Терем Матвея Петровича был хорошо натоплен. В просторных сенях пахло свежими калачами, уютно поскрипывали половицы, из-под драпировок поблёскивали зеркала. Семён Ульяныч обмёл ноги веником и сдёрнул шапку.
— Одёжку сыми, не в конюшню припёрся, — сказал Капитон.
— Заткнись, — ответил Семён Ульяныч.
Он спешил поскорее всё узнать — и вырваться из тоски.
Князь Гагарин ждал его в гостевой горнице. Длинный стол, покрытый льняной скатертью, был уставлен посудой только с одного конца: Матвей Петрович готовился кого-то принять и велел сервировать на пять кувертов.
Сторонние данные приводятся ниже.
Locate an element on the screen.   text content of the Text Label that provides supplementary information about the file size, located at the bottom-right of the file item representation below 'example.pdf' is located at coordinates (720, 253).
Но Семён Ульянович не рассматривал все эти блюда, тарелки, судки, кубки, ложки, ножи и вилки, — он не жрать сюда явился; не посмотрел он и на конклюзии в простенках, как обычно смотрел, втайне любуясь свой работой.
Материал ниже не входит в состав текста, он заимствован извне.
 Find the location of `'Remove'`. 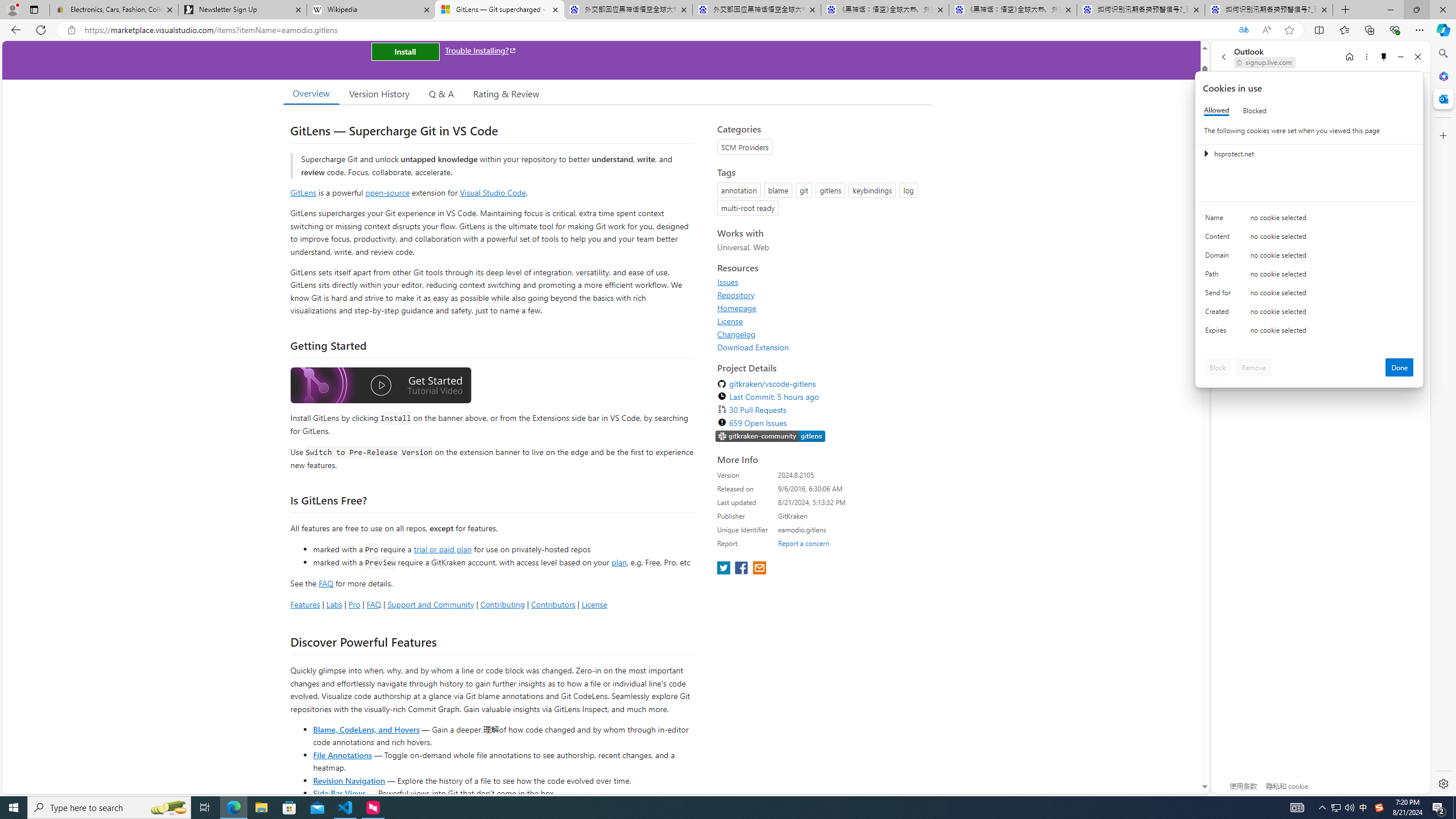

'Remove' is located at coordinates (1254, 367).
Гагарин сидел у стола, и рядом лежали какие-то бумаги. Напротив Матвея Петровича вытянулся в струнку солдат в потрёпанном камзоле.
— Звал? — требовательно спросил Семён Ульяныч.
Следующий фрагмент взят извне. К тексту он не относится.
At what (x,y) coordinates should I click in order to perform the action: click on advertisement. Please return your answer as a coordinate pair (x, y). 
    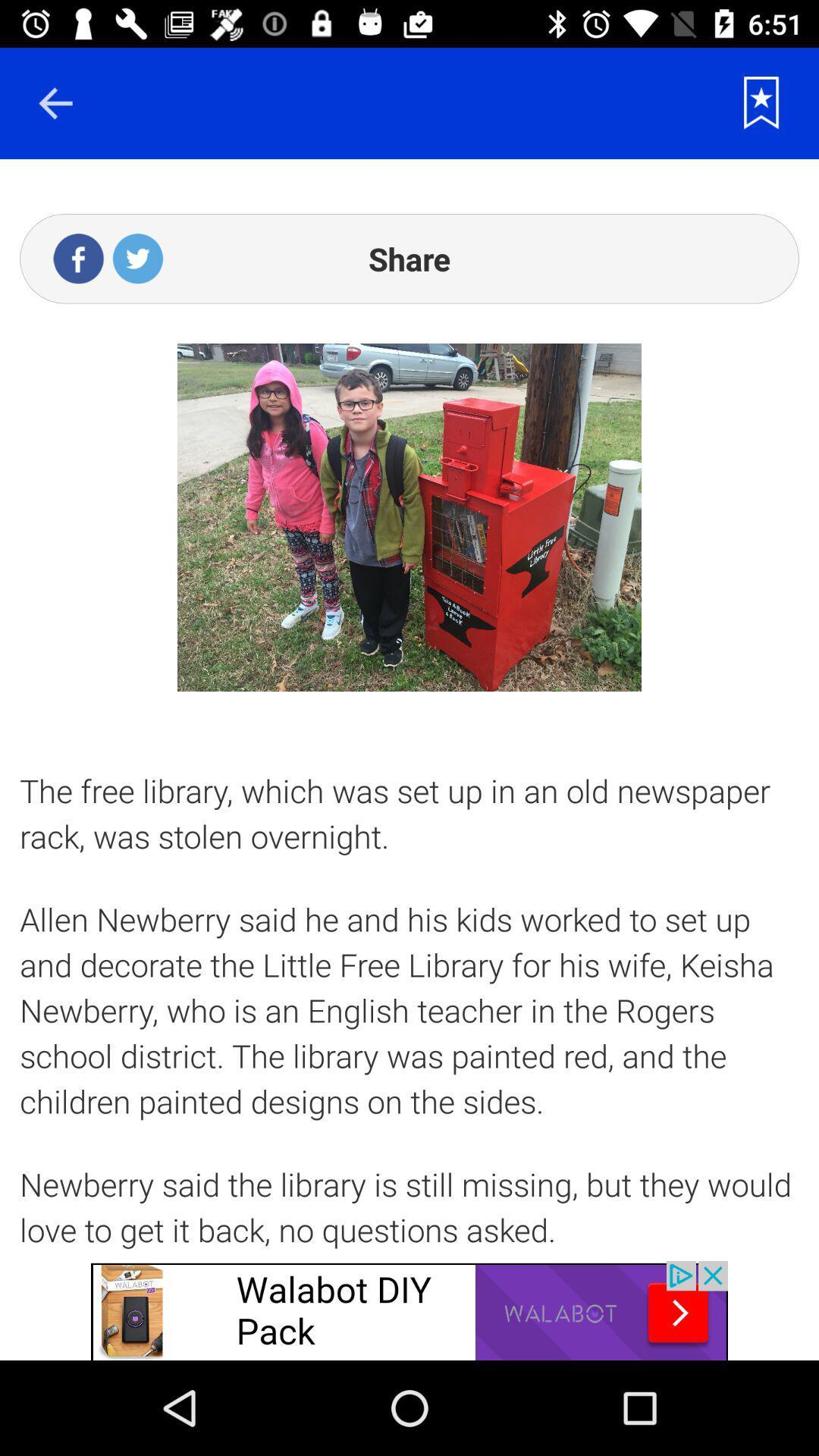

— Звал, — неохотно кивнул Гагарин. — Знакомься. Солдат Ерофей Быков. Доставил донесение из крепости на Ямыше от полковника Бухгольца.
Матвей Петрович легко похлопал ладонью по бумагам.
— А мне-то что? — строптиво ответил Ремезов.
— Сообщи ему, — со вздохом велел Гагарин солдату.
Солдат смущённо откашлялся в кулак.
— Погиб геройски Петро, — сказал он.
Ерофей почему-то назвал Петьку на хохляцкий лад, словно так было легче сообщить отцу о гибели сына.
— Какой Петро? — не понял Семён Ульянович.
— Сын твой младший, — пояснил Гагарин. — Пётр Семёнов Ремезов.
Семён Ульянович опирался на палку и чуть покачивался. Он ничего не мог сообразить. Петьку убили? Так, значит, не было никакого письма от царя о достройке кремля? А Петька здесь при чём? Петька-то ни при чём! Душа у Семёна Ульяныча сделалась бесчувственной, словно отмороженной. Он же говорил Петьке — не надо записываться в солдаты, а Петька разве слушает? И на тебе — убили! Лучше стало, да? Ни сына, ни кремля! Ладно, им Петька не нужен, он отцовское наказание, а кремль-то?.. Неужто красоты не видят? Сына забрали, так хоть кремль бы дали!.. Семёна Ульяновича затопила чудовищная досада, словно его обманули или украли у него башмаки.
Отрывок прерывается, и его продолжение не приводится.